→ **WHAT IS EXPECTED**: Rewrite every line of the material below as a numbered list, leaving out any blank lines.

→ **EXERCISE INPUT**:

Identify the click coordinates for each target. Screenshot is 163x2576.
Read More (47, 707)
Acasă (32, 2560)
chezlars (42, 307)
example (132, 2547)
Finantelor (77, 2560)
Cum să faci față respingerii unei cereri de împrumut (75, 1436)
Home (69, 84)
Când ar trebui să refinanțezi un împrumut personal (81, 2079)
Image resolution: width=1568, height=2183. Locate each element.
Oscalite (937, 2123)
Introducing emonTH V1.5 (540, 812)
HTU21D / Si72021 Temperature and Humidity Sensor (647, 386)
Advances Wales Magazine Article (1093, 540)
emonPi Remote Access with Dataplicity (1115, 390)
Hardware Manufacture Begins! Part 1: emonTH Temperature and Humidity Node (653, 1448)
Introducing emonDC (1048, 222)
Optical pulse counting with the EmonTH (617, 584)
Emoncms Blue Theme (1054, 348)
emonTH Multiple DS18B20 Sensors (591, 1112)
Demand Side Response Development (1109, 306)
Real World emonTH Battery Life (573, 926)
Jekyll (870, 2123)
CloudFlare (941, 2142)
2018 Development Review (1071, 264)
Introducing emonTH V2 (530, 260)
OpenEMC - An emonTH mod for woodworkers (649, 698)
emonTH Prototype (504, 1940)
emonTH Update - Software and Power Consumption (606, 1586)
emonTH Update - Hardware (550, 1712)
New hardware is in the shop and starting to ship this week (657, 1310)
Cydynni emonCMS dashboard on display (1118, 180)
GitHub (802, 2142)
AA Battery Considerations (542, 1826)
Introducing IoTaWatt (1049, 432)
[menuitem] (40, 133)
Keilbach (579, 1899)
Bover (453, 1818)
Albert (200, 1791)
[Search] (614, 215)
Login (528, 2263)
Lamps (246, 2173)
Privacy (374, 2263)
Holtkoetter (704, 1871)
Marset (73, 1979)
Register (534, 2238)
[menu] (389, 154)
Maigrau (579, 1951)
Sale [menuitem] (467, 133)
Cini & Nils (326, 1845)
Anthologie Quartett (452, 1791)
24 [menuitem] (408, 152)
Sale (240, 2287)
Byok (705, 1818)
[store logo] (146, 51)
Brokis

→ **FINAL ANSWER**:
1. Identify the click coordinates for each target. Screenshot is 163x2576.
2. Read More (47, 707)
3. Acasă (32, 2560)
4. chezlars (42, 307)
5. example (132, 2547)
6. Finantelor (77, 2560)
7. Cum să faci față respingerii unei cereri de împrumut (75, 1436)
8. Home (69, 84)
9. Când ar trebui să refinanțezi un împrumut personal (81, 2079)
10. Image resolution: width=1568, height=2183. Locate each element.
11. Oscalite (937, 2123)
12. Introducing emonTH V1.5 (540, 812)
13. HTU21D / Si72021 Temperature and Humidity Sensor (647, 386)
14. Advances Wales Magazine Article (1093, 540)
15. emonPi Remote Access with Dataplicity (1115, 390)
16. Hardware Manufacture Begins! Part 1: emonTH Temperature and Humidity Node (653, 1448)
17. Introducing emonDC (1048, 222)
18. Optical pulse counting with the EmonTH (617, 584)
19. Emoncms Blue Theme (1054, 348)
20. emonTH Multiple DS18B20 Sensors (591, 1112)
21. Demand Side Response Development (1109, 306)
22. Real World emonTH Battery Life (573, 926)
23. Jekyll (870, 2123)
24. CloudFlare (941, 2142)
25. 2018 Development Review (1071, 264)
26. Introducing emonTH V2 (530, 260)
27. OpenEMC - An emonTH mod for woodworkers (649, 698)
28. emonTH Prototype (504, 1940)
29. emonTH Update - Software and Power Consumption (606, 1586)
30. emonTH Update - Hardware (550, 1712)
31. New hardware is in the shop and starting to ship this week (657, 1310)
32. Cydynni emonCMS dashboard on display (1118, 180)
33. GitHub (802, 2142)
34. AA Battery Considerations (542, 1826)
35. Introducing IoTaWatt (1049, 432)
36. [menuitem] (40, 133)
37. Keilbach (579, 1899)
38. Bover (453, 1818)
39. Albert (200, 1791)
40. [Search] (614, 215)
41. Login (528, 2263)
42. Lamps (246, 2173)
43. Privacy (374, 2263)
44. Holtkoetter (704, 1871)
45. Marset (73, 1979)
46. Register (534, 2238)
47. [menu] (389, 154)
48. Maigrau (579, 1951)
49. Sale [menuitem] (467, 133)
50. Cini & Nils (326, 1845)
51. Anthologie Quartett (452, 1791)
52. 24 [menuitem] (408, 152)
53. Sale (240, 2287)
54. Byok (705, 1818)
55. [store logo] (146, 51)
56. Brokis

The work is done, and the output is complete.